Getting Started

This guide walks you through setting up the project and running the full evaluation pipeline from scratch.

Prerequisites

Python 3.11+
Git
API keys for at least one provider (see note on cost below)

Installation

1. Clone the repository

git clone https://github.com/ssnelavala-masstcs/usmle-llm-eval  # TODO: Replace URL
cd usmle-llm-eval

2. Create and activate a virtual environment

python -m venv .venv
source .venv/bin/activate      # Linux/macOS
# .venv\Scripts\activate       # Windows

3. Install dependencies

pip install -r requirements.txt

4. Configure API keys

cp .env.example .env

Edit .env and fill in your API keys:

OPENAI_API_KEY=sk-...
ANTHROPIC_API_KEY=sk-ant-...
GOOGLE_API_KEY=AIza...
GROQ_API_KEY=gsk_...

Cost warning

Running all 8 models on 200 questions costs approximately $50–$200 depending on current API pricing. The paid models (OpenAI, Anthropic, Google) account for almost all of this cost. Llama 3.3 70B and DeepSeek R1 via Groq are free on the Groq free tier.

The disk cache (ENABLE_CACHE=true in .env) ensures you never pay twice for the same question-model pair. Do not delete the .cache/ directory between runs.

Run free models first

If you want to explore the pipeline without spending money, set --models llama-3.3-70b,deepseek-r1-70b in step 3 to run only the Groq-hosted free models first.

Running the Pipeline

Run the six scripts in order:

Step 1 — Download the dataset

python scripts/01_download_dataset.py

Downloads MedQA-USMLE from HuggingFace and caches it to data/raw/medqa_all.json. Takes ~2–5 minutes on first run; subsequent runs load from cache instantly.

Step 2 — Sample questions

python scripts/02_sample_questions.py --n 100 --seed 42

Produces data/sampled/step1_sample.json and data/sampled/step2ck_sample.json, each containing 100 stratified questions. Also tags IMG-relevant questions. --seed 42 is the default; changing it produces a different but reproducible sample.

Step 3 — Run evaluation

# All models on Step 1:
python scripts/03_run_evaluation.py --models all --questions data/sampled/step1_sample.json

# All models on Step 2 CK:
python scripts/03_run_evaluation.py --models all --questions data/sampled/step2ck_sample.json

# Single model only:
python scripts/03_run_evaluation.py --models gpt-4o --questions data/sampled/step1_sample.json

Results are saved to evaluation/results/<model_name>_<step>.json. API responses are cached automatically.

Step 4 — Statistical analysis

python scripts/04_run_analysis.py

Reads all result JSONs from evaluation/results/, computes accuracy tables, pairwise McNemar tests, and IMG gap analysis. Saves CSVs to evaluation/results/.

Step 5 — Generate figures

python scripts/05_generate_figures.py

Produces PDF and PNG figures in evaluation/figures/.

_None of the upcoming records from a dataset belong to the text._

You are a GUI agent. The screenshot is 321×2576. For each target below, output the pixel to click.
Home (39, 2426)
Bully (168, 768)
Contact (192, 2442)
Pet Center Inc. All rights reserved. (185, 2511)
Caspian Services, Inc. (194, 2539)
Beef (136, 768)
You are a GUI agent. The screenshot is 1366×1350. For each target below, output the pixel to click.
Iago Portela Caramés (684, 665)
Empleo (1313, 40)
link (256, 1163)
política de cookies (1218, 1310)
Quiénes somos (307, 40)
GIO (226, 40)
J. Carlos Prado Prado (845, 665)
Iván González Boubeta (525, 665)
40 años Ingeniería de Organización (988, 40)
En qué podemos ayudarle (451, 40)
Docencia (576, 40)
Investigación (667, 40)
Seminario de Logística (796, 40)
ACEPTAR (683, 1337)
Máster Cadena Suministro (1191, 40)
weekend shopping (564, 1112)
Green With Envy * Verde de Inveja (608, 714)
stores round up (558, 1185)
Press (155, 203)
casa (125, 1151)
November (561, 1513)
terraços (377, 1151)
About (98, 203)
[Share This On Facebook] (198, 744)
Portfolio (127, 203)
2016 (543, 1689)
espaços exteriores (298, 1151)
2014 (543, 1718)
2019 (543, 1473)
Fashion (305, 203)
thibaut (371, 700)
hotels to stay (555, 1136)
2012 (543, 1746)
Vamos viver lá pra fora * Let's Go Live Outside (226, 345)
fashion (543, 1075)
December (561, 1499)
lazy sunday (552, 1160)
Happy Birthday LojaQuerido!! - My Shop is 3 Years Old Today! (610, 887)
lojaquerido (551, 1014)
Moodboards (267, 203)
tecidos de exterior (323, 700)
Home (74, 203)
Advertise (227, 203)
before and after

Step 6 — Export LaTeX tables

python scripts/06_export_results.py

Converts result CSVs to LaTeX \begin{table} environments, saved to paper/sections/table_*.tex.

Cache Behavior

The disk cache lives in .cache/ (configured by CACHE_DIR in .env). Each entry is keyed by <model_name>:<question_id>. To force a re-run without cache:

python scripts/03_run_evaluation.py --no-cache --models gpt-4o --questions data/sampled/step1_sample.json

To clear the entire cache:

from pipeline.utils.cache import ResponseCache
ResponseCache().clear()

Running Tests

pytest tests/ -v

All tests mock external API calls and run without requiring real API keys.